Note that csv files need to contein the following contents (Check the sample data at /LSTM-PHV/sample_data)
First column:human protein IDs
Second column:viral protein IDs
Third column:human protein sequences
Forth column:viral protein sequences

(Results)
CSV files will be output to the specified directory.
Filename: result.csv, human_transformed_vec.csv, viral_transformed_vec.csv, human_protein_attention_weights.csv, viral_protein_attention_weights.csv

Filename contents
result.csv Predictive scores and labels
human_transformed_vec.csv Transformed vector generated by the LSTM-PHV network while extracting human protein features.
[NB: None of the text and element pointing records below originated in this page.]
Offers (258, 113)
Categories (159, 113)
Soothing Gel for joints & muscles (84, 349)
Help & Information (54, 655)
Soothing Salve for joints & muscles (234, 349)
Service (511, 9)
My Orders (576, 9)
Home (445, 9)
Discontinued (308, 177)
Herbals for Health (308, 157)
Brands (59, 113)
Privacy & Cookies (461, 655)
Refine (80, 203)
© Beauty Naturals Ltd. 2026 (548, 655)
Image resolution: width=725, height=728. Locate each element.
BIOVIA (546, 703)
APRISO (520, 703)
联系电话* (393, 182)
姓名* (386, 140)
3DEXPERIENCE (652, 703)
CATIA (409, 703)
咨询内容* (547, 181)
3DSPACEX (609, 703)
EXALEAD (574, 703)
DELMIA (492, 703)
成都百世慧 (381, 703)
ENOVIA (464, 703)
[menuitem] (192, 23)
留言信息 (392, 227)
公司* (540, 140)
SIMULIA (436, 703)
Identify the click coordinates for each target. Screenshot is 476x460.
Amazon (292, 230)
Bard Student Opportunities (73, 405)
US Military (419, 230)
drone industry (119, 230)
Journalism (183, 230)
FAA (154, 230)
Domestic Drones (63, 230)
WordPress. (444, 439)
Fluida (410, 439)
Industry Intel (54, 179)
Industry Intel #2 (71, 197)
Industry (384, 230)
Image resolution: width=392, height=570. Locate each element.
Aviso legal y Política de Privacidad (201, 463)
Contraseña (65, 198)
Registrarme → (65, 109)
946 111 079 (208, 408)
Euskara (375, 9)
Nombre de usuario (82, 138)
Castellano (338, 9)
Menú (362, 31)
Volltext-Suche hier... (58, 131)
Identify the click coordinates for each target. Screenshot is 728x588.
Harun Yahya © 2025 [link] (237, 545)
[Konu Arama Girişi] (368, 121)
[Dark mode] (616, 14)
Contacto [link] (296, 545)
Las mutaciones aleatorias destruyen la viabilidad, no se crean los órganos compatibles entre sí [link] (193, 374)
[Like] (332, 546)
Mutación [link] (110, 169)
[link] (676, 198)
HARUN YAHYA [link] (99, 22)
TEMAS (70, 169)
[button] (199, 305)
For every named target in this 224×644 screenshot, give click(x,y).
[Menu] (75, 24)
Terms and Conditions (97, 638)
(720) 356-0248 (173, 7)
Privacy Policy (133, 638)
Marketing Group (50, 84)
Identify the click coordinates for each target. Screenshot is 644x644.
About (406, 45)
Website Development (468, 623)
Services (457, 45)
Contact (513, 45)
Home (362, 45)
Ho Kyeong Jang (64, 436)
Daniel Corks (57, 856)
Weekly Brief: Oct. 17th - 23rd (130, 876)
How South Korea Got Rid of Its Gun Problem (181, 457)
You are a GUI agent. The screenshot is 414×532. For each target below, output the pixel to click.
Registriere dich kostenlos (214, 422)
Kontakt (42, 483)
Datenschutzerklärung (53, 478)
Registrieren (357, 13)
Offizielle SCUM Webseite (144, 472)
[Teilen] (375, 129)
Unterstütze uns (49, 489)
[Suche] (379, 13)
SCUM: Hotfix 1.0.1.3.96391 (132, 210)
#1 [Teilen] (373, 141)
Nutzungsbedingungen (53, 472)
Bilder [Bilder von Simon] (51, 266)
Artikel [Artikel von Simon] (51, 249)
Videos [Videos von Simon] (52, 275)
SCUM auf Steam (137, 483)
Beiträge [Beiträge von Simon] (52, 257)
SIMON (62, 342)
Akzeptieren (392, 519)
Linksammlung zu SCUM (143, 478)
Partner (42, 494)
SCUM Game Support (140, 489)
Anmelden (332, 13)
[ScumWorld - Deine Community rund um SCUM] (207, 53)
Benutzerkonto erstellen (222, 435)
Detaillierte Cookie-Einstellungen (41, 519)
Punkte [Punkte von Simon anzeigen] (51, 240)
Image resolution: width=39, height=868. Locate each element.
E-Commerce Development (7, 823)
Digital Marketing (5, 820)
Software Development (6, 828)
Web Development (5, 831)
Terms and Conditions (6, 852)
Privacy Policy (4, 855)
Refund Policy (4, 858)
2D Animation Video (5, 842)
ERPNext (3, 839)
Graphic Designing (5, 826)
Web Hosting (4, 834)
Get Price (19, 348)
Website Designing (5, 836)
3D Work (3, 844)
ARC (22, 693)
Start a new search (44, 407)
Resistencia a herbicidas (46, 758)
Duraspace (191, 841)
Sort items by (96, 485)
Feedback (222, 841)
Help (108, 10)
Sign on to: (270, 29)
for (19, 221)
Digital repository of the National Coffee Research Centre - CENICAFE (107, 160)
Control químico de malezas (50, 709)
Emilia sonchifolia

Each row contains the transformed vector in a sample
viral_transformed_vec.csv Transformed vector generated by the LSTM-PHV network while extracting viral protein features. Each row contains the transformed vector in a sample
human_protein_attention_weights.csv Attention weights generated by the LSTM-PHV network while extracting human protein features. Each row contains the attention weights in a sample
viral_protein_attention_weights.csv Attention weights generated by the LSTM-PHV network while extracting viral protein features. Each row contains the attention weights in a sample

Other contents

We provided sample data, word2vec model, and LSTM-PHV model as well as CLI system. Note that sample data is not the benchmark datasets and this is only present the example.